Challenge 1: From the post on artist stereotypes, copy the passage that begins at the words "Here are some" and stops after the words "beauty, truth, etc).".
Challenge 2:
Answer these questions from the post on artist stereotypes:
(a) In what year was Jeff Stimmel's documentary about Chuck Connelly made?
(b) How many aging artists like Connelly does the writer estimate having interviewed and written about?
(c) What kind of artists are these men most often?

Reading passage:
Archive for the Artist stereotypes Category

“…Tell your wife you love her. This is what it’s all about. Otherwise, you’ll be painting and looking at pictures like this. Your days are numbered, clowns. This is the end of the line. The end of beauty. The end of hope. What is art anyway? Decorations for museums.”

–Chuck Connelly, in the extra features on the DVD for The Art of Failure: Chuck Connelly Not for Sale, A Film by Jeff Stimmel

I realized about halfway through Jeff Stimmel’s 2008 documentary about Chuck Connelly that I had met this person before, several times. I’d heard his rants before, I’d seen his behavior, I’d witnessed in person how he lived. Through my years as a writer on art, I interviewed and wrote about a number of aging artists — perhaps 6 or 7 in sum — who were very similar to the way Connelly portrays himself in the film. They were so much alike, in fact, that it seems there must be a personality type: The Delusional Shut-in Artist, perhaps, or maybe the Quixotic Quack Painter.

Here are some of the character features of these men (all the ones I’ve met are men):

They are painters, most often.
They have a heroic vision of themselves (as a Great Artist, a warrior fighting against the cultural tides, a man on a holy quest for beauty, truth, etc).
They are so focused on their art — their quest — that not much else matters to them.
As a rule, they don’t care much about their appearance, and they often let themselves go.
They live in a kind of contained squalor, most often surrounded by the messy trappings of their art practice and the accumulated junk piles of the congenital shut-in.

Raw data:
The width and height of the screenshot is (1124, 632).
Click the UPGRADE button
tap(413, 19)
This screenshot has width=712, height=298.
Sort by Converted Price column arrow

Complete answer 1:
Here are some of the character features of these men (all the ones I’ve met are men):

They are painters, most often.
They have a heroic vision of themselves (as a Great Artist, a warrior fighting against the cultural tides, a man on a holy quest for beauty, truth, etc).

Complete answer 2:
(a) 2008
(b) Perhaps 6 or 7
(c) Painters